Currently, our association with media groups includes DramAidE via a formal Affiliateship, while members of our faculty and students work with the public service broadcaster (Dr. R.E. Teer-Tomaselli is a board director of the SA Broadcasting Corporation); with UNESCO (South African and regional), with the Forum for African Women Educationationalists (design of Web site, pan-African communications strategy, strategic planning, girls education), Training in Developing Countries Board of the International Association for Film and TV Schools, amongst many other initiatives such as the South African National Editors Forum.

CMS also has close, structured, working relations with all sectors of the Durban media industry: newspapers, broadcasting, film and cinema and telecommunications, especially. CMS is spearheading with Independent Newspapers KwaZulu-Natal the formation of the East Coast School of Journalism and Media. Other Affiliates in this venture include the Departments of Journalism at the ML Sultan and Natal Technikons. The School will create multiple entry and exist points for both undergraduate and post graduate students, including media professionals, to study a range of short and longer courses offered by CMS and the Technikons, including courses offered by other departments from all three institutions (eg. video technology, photography, graphic arts, media studies, communication, and so on.)

What are the main Internet news/media sites that you use on a regular basis?
MediaChannel, International Association for Media and Communication Research, CILECT (International Association of film and TV Schools), H-Lit (African literature and cinema), African Cinema, Drum Beat, Cultural Studies List, University Film and Video Association List, amongst others.

Do you feel you have an impact on the media made in your area? What do you feel you contribute to your community?
CMS has had a fundamental impact on the South Africa media.

Teer-Tomaselli as director of SABC Board provides theoretical arguments for freedom of speech while conservatives attempts to narrow this down. The role played by Teer-Tomaselli nationally cannot be over-emphasized in this regard.

Tomaselli co-wrote the Parliamentary White Paper on Film out of which the subsequent legislation emerged.

Students' work is regularly used with their permission by faculty to impact national debates on media content and structuring.

Our students have gone on to make significant contributions at provincial and national levels in terms of research, production, leadership and so on.

CMS has always had a clear commitment to the community, which has moved from antiapartheid resistance to policy, development, AIDS and public health communication, media training, and so on. All this information is available on our Web site.

CMS has made direct impact on debates on the SA media, and in terms of national policy, legislation, training and research. In terms of the National Research Foundation's grant disbursement, we are the premier South African graduate teaching/research facility.

CMS is also making an impact in the Southern African Development Community, via our National Research Foundation-sponsored transnational research project on the political economy of the Southern African Media, via the Southern African and South-South Working Group on Media, Culture and Communication.
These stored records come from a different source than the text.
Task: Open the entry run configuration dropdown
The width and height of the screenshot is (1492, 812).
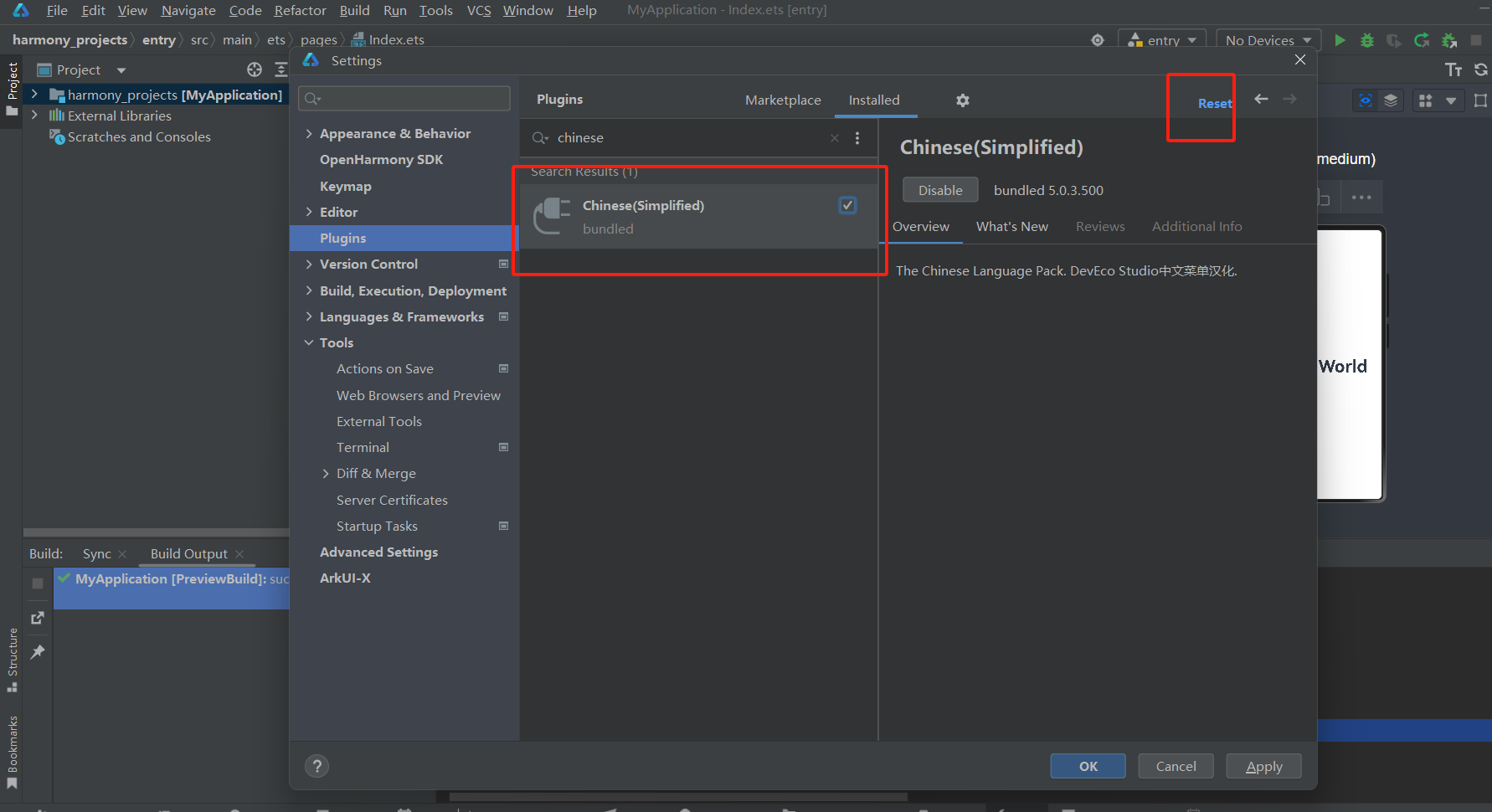Action: 1162,39
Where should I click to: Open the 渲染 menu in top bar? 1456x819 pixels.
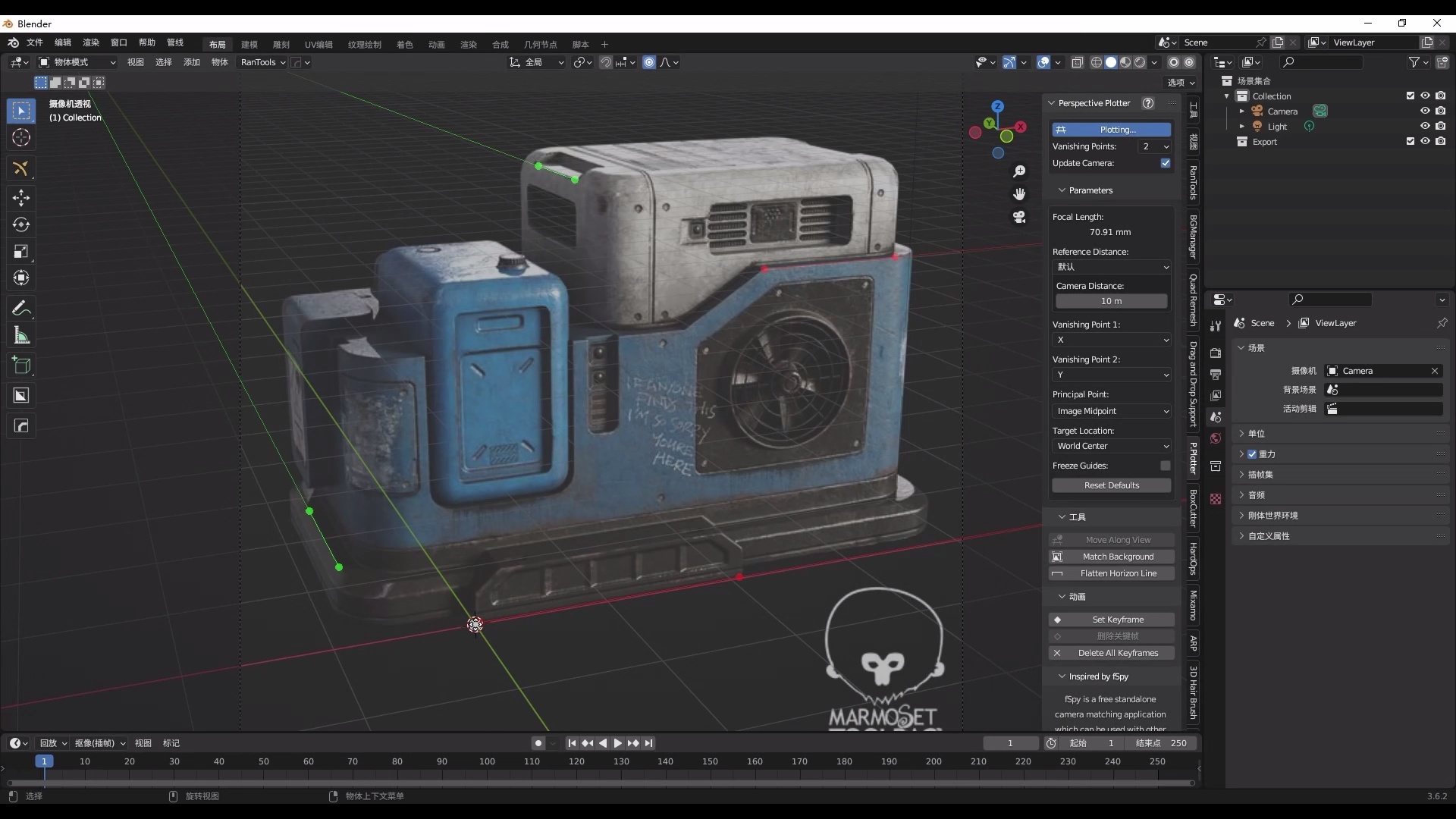[91, 42]
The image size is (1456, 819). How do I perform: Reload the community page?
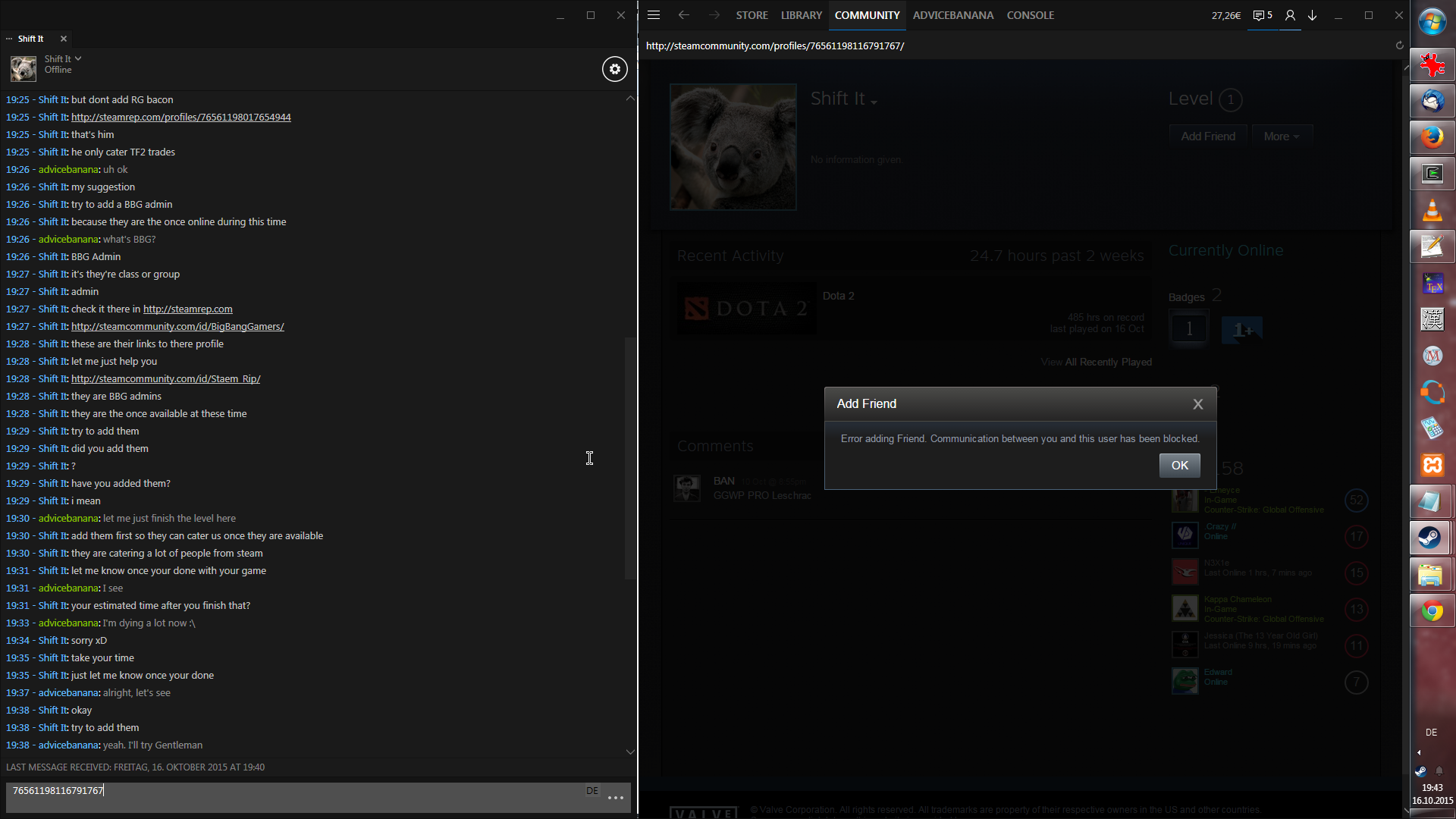pos(1400,46)
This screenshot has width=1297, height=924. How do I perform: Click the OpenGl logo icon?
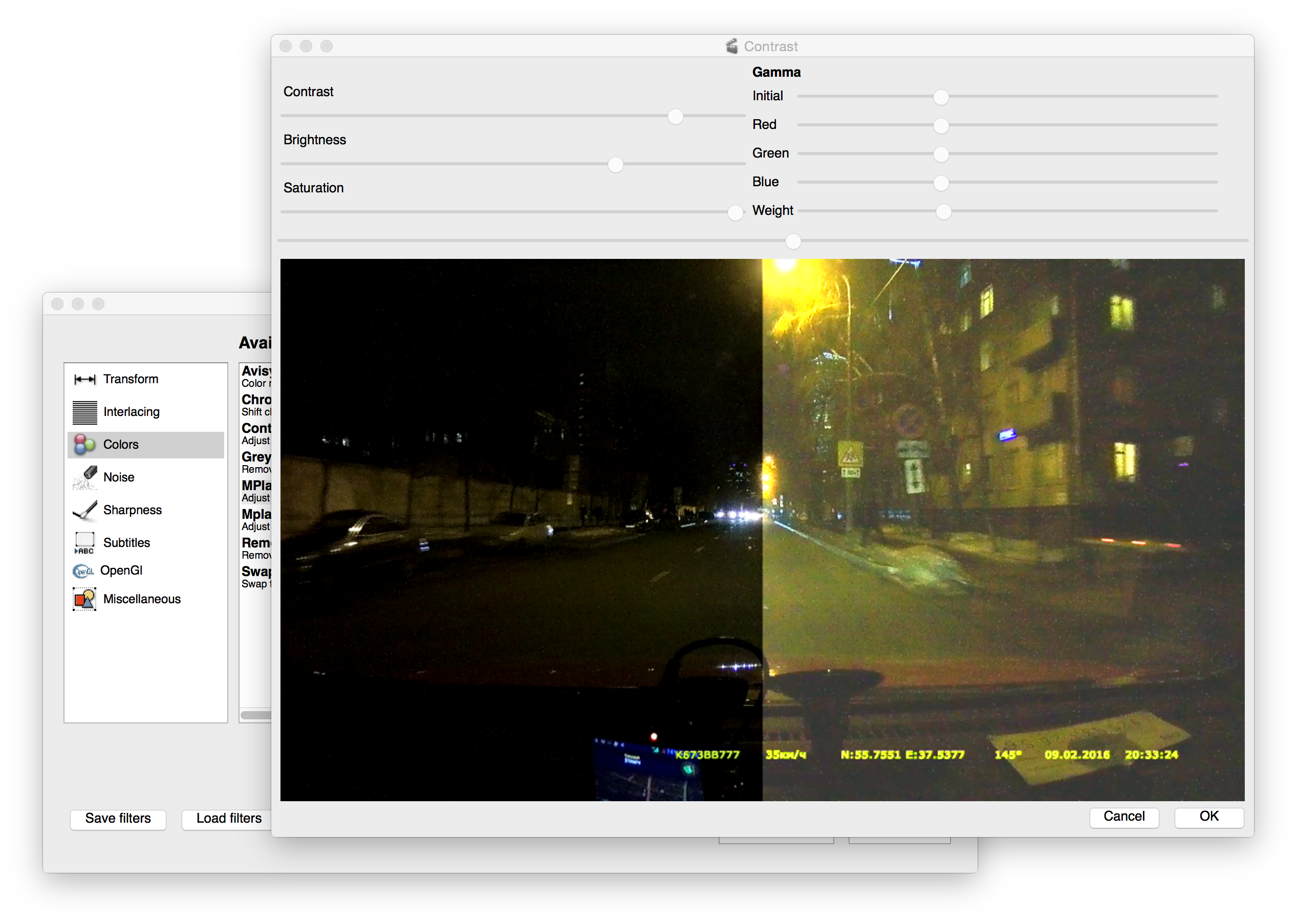coord(83,570)
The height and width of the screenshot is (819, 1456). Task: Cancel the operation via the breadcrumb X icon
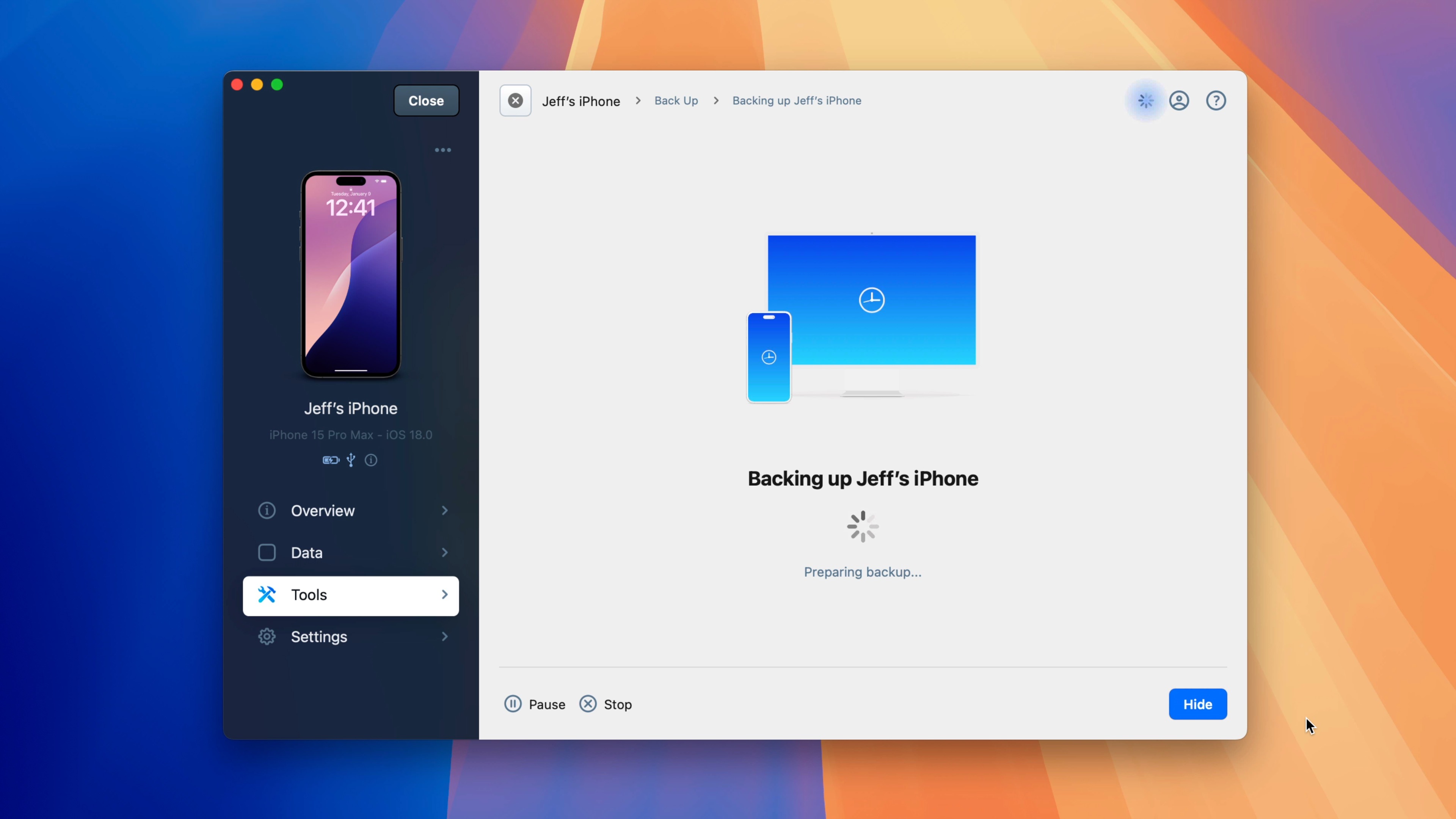coord(515,100)
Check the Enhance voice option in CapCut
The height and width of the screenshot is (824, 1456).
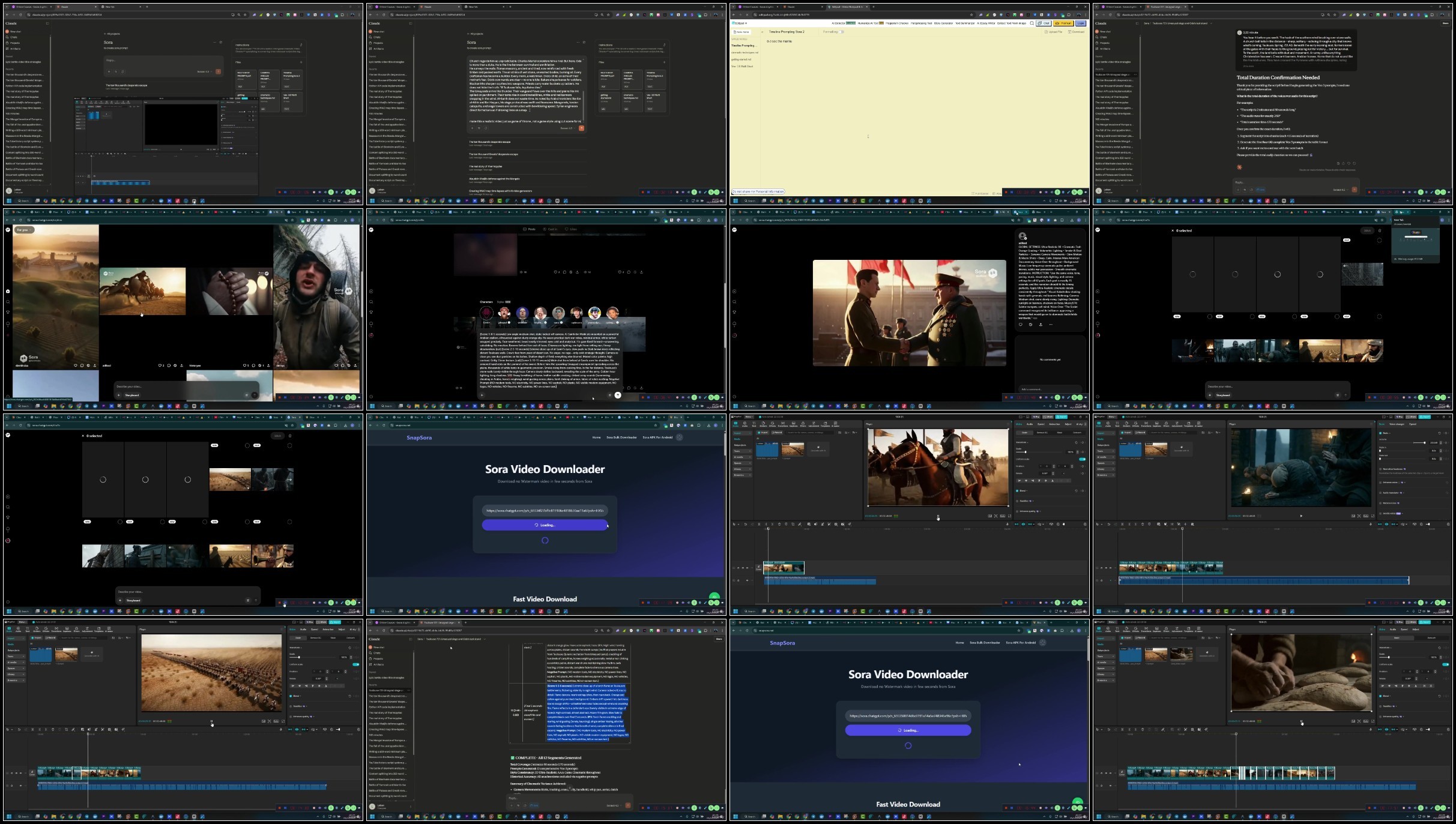[1380, 483]
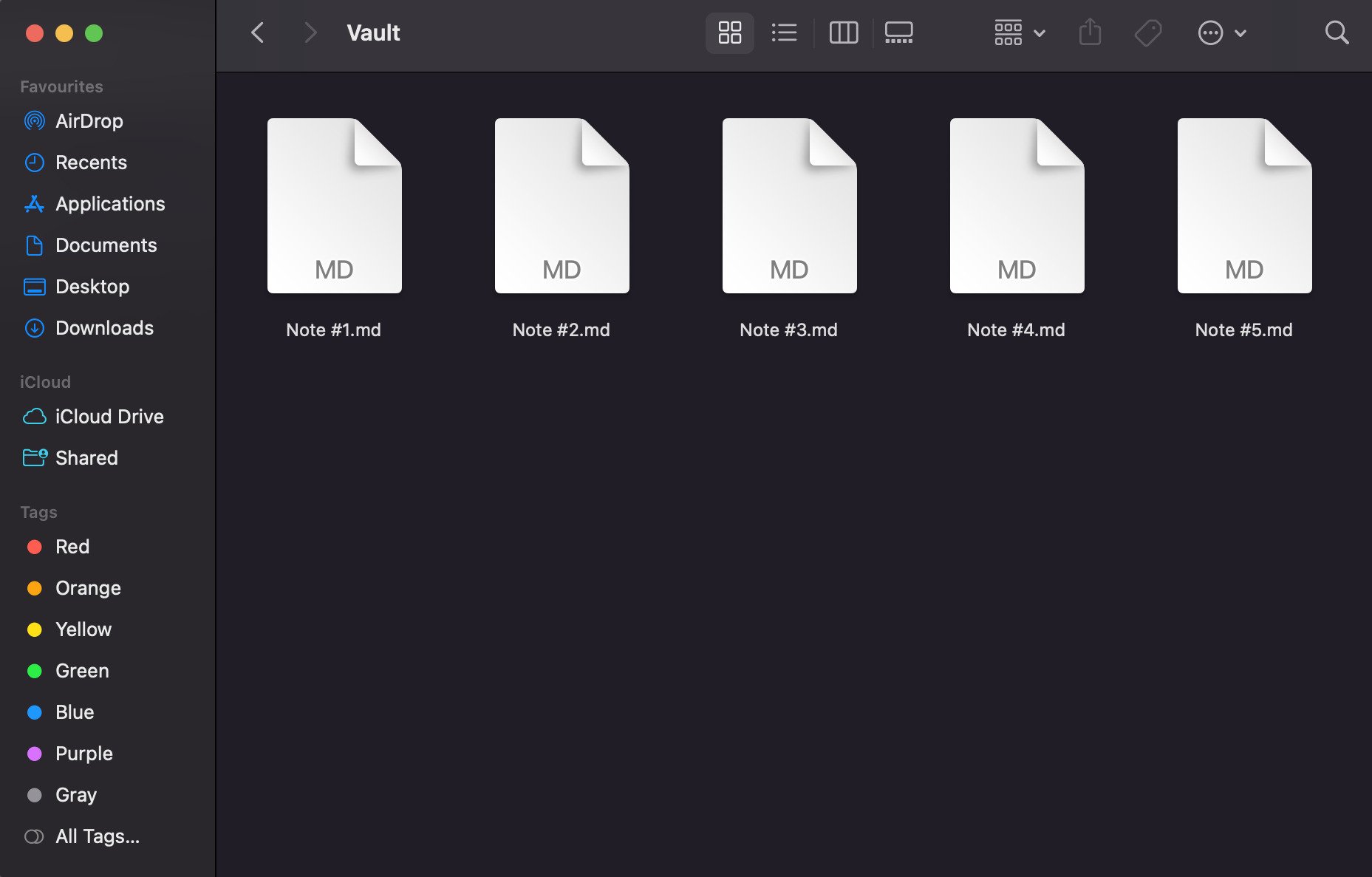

This project interfaces with a Caribbean project based at the University of West Indies and another being managed from the University of Oslo, involving five university departments in South Africa, Mozambique, Uganda and Zimbabwe, drawing in students (many of them returning professionals) from a much larger group of African countries and Norway.

DramAidE has been in operation since 1992, and between 1995 and 2000, was one of the three NGO Affiliates in the R33 million Beyond Awareness national educational campaigns on HIV/AIDS sponsored by the Department of health. It's education and life skills programs have reached over 1.5 million black school children.